A sports supplement and nutrition company has been charged with failing to report compensation paid to executives, including cars, golf club memberships, clothing and meals given to the firm’s CEO in lieu of pay, the Securities and Exchange Commission announced Tuesday.
MusclePharm Corporation in Denver, three former or current executives and the former chairman of the audit committee have agreed to settlements without admitting or denying guilt, according to the SEC. The four people and the firm were involved in various aspects of the disclosure violations, the SEC says.

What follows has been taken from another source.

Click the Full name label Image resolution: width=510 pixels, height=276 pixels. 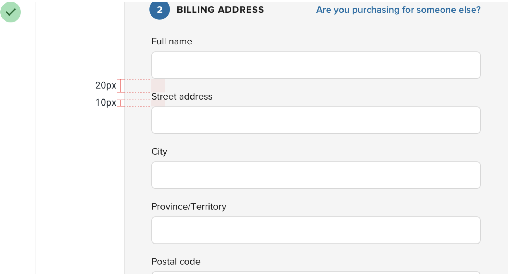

MusclePharm omitted or understated nearly $500,000 worth of perks given to its executives, including about $244,000 paid to CEO Brad Pyatt, the SEC says. Even after the company began an internal review of undisclosed executive perks and then-audit committee chair Donald Prosser became directly involved in the process, MusclePharm continued filing financial statements that failed to disclose that private jets, vehicles and golf club memberships were provided for its executives, the SEC says.
“Executive compensation is material information for investors, and companies must ensure that perks it pays for executives are properly recorded and disclosed in public filings,” says Andrew J. Ceresney, director of the SEC’s Division of Enforcement.
Also charged were former chief financial officers L. Gary Davis and Lawrence Meer.
The firm and the individuals failed to disclose personal bankruptcies, overstated the company revenues, failed to report $100,000 for an aircraft lease and failed to implement internal accounting controls, the SEC complaint says.
The SEC also says MusclePharm issued stock without a registration statement when it entered into numerous transactions with third parties that agreed to pay MusclePharm vendors in exchange for shares.
MusclePharm agreed to pay a $700,000 penalty and hire an independent monitor for one year. Pyatt agreed to pay a $150,000 penalty and Prosser and Davis each agreed to pay $30,000 penalties. Meer and Davis agreed to be suspended from practicing as accountants on behalf of any SEC-regulated entities for three and two years, respectively.